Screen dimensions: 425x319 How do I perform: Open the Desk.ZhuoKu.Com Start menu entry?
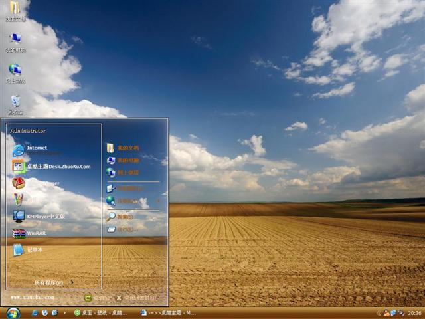pos(53,167)
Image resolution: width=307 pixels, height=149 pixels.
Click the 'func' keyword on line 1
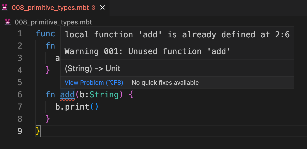45,34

◆ Problem requirements
Write the data above out exactly. Leave out any pictures.

◆ Your solution
Screen dimensions: 425x319 How do I perform: Open the Desk.ZhuoKu.Com Start menu entry?
pos(53,167)
Image resolution: width=307 pixels, height=149 pixels.
Click the 'func' keyword on line 1
45,34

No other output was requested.